What is needed:
Could you reproduce, word for word, the rows below, starting at the one containing "Click the Broj" and ending with the final row?
☆ ☆ ☆
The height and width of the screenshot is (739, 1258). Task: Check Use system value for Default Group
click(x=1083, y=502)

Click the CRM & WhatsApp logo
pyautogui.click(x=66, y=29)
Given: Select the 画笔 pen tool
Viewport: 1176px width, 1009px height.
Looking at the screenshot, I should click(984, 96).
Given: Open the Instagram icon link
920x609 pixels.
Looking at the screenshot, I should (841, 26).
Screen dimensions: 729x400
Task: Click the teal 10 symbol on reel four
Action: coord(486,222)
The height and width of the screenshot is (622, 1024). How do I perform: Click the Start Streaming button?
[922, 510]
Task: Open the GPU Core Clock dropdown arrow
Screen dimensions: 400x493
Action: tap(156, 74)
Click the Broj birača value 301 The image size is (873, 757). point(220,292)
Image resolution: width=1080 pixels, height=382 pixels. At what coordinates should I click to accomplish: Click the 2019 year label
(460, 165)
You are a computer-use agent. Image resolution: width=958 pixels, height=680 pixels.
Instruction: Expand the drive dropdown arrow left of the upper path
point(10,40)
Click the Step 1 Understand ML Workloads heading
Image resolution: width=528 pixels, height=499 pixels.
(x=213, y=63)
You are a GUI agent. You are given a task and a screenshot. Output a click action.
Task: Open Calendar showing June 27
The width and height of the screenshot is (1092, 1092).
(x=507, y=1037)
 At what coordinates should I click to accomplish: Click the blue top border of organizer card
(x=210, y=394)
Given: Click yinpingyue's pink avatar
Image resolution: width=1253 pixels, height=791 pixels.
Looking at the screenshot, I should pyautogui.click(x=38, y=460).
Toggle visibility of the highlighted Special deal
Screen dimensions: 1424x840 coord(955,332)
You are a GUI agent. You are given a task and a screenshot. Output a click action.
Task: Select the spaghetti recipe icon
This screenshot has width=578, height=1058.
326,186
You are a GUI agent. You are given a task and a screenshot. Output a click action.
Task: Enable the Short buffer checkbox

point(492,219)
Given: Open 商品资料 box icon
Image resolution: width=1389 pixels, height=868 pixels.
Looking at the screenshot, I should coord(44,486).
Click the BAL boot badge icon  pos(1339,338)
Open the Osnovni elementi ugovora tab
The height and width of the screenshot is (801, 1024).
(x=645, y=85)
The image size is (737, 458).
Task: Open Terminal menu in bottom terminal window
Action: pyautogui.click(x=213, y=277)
☆ ☆ ☆
Complete response:
Click the Broj birača value 301 The image size is (873, 757). point(220,292)
Image resolution: width=1080 pixels, height=382 pixels. At what coordinates should I click to accomplish: Click the 2019 year label
(460, 165)
You are a computer-use agent. Image resolution: width=958 pixels, height=680 pixels.
Instruction: Expand the drive dropdown arrow left of the upper path
point(10,40)
Click the Step 1 Understand ML Workloads heading
Image resolution: width=528 pixels, height=499 pixels.
(x=213, y=63)
You are a GUI agent. You are given a task and a screenshot. Output a click action.
Task: Open Calendar showing June 27
The width and height of the screenshot is (1092, 1092).
(x=507, y=1037)
 At what coordinates should I click to accomplish: Click the blue top border of organizer card
(x=210, y=394)
Given: Click yinpingyue's pink avatar
Image resolution: width=1253 pixels, height=791 pixels.
Looking at the screenshot, I should pyautogui.click(x=38, y=460).
Toggle visibility of the highlighted Special deal
Screen dimensions: 1424x840 coord(955,332)
You are a GUI agent. You are given a task and a screenshot. Output a click action.
Task: Select the spaghetti recipe icon
This screenshot has width=578, height=1058.
326,186
You are a GUI agent. You are given a task and a screenshot. Output a click action.
Task: Enable the Short buffer checkbox

point(492,219)
Given: Open 商品资料 box icon
Image resolution: width=1389 pixels, height=868 pixels.
Looking at the screenshot, I should coord(44,486).
Click the BAL boot badge icon  pos(1339,338)
Open the Osnovni elementi ugovora tab
The height and width of the screenshot is (801, 1024).
(x=645, y=85)
The image size is (737, 458).
Task: Open Terminal menu in bottom terminal window
Action: pyautogui.click(x=213, y=277)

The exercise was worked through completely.